What to do: An exact copy is needed of the lines from the one that contains "You are a computer-use" through the final line of the data below, with pictures left out.

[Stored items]
■ ■ ■ ■
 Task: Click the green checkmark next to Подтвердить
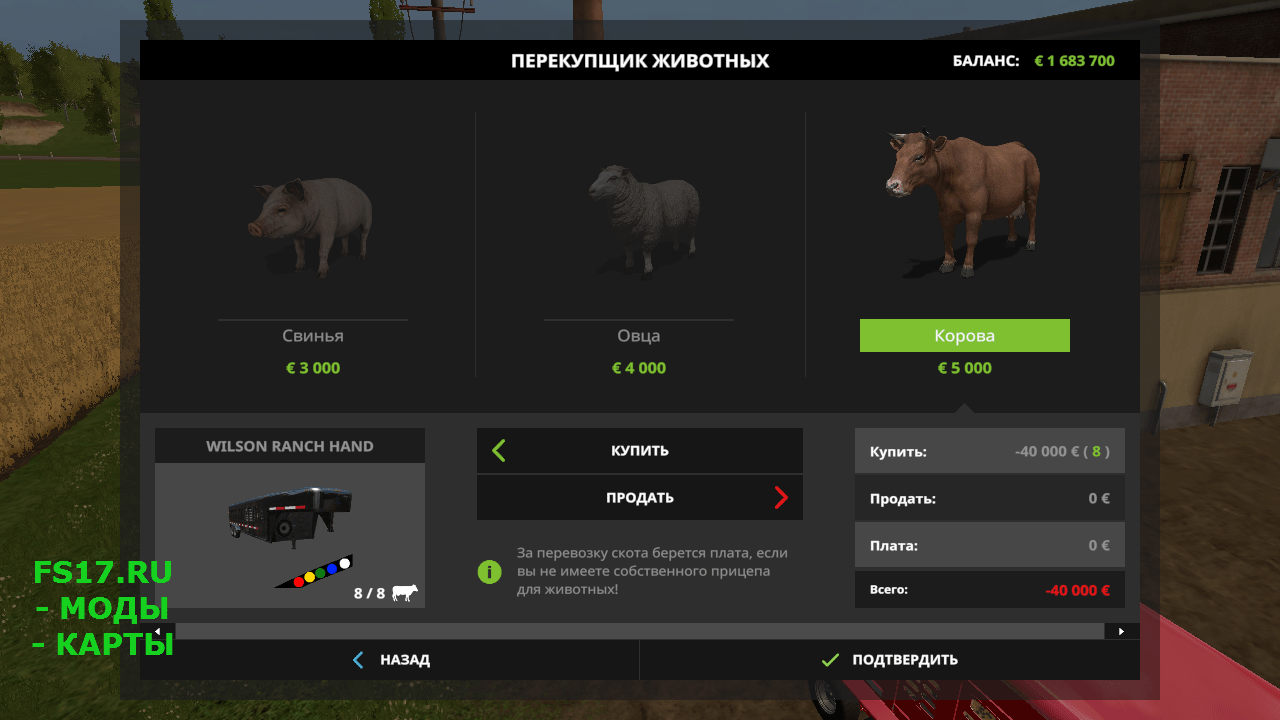pos(829,660)
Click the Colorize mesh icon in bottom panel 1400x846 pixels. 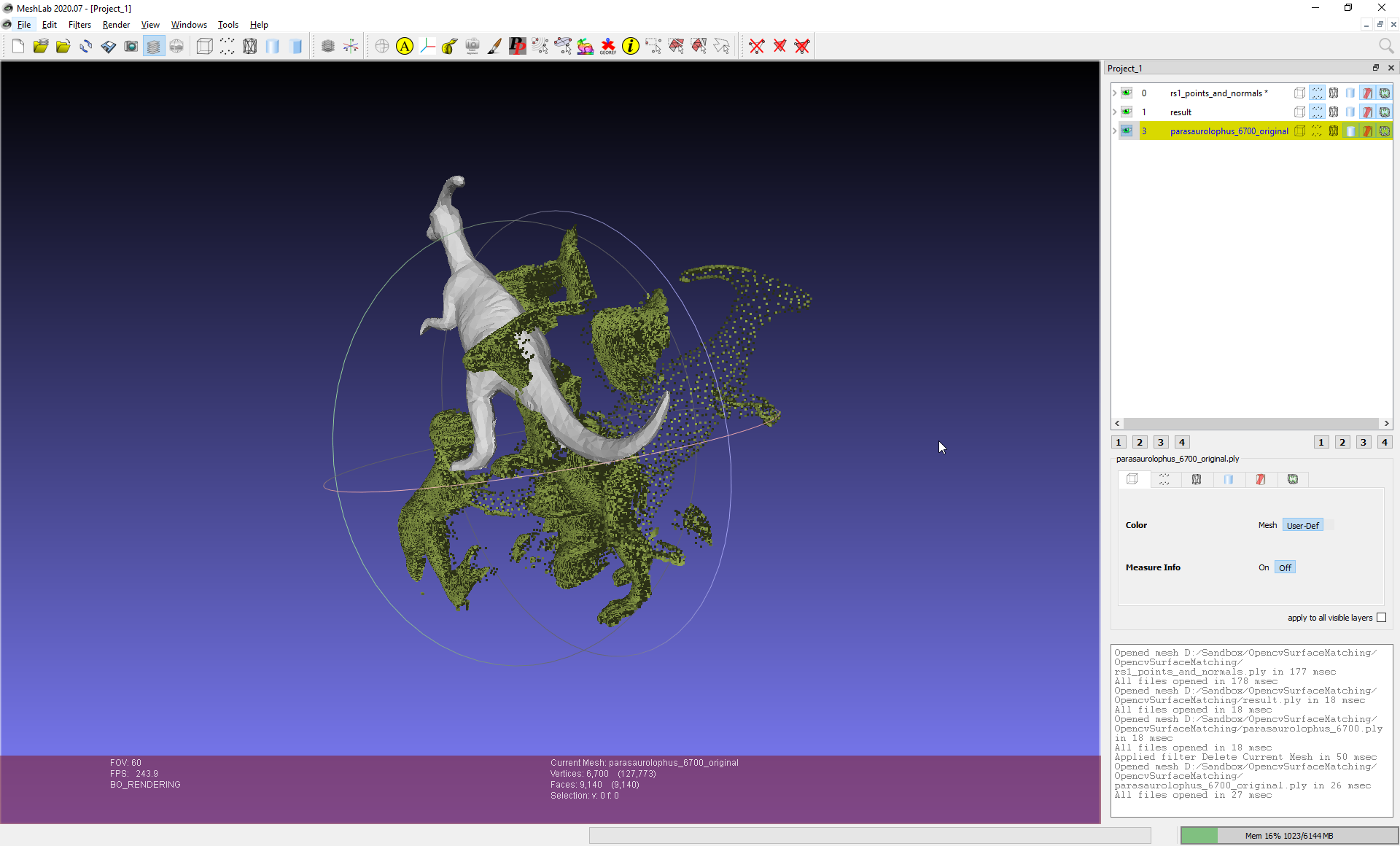tap(1261, 480)
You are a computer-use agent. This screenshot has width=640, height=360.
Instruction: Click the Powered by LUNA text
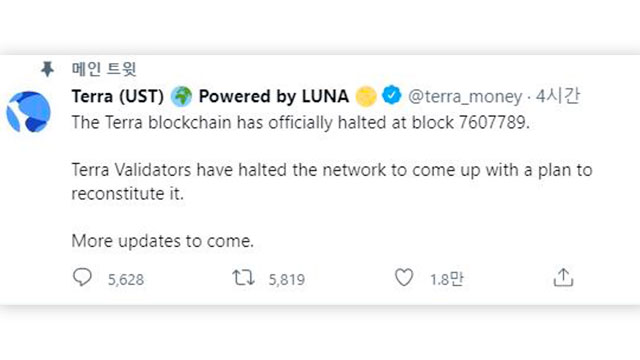click(x=273, y=97)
■ ■ ■ ■
Task output:
You are a computer-use agent. This screenshot has width=640, height=360.
Instruction: Click the Powered by LUNA text
click(x=273, y=97)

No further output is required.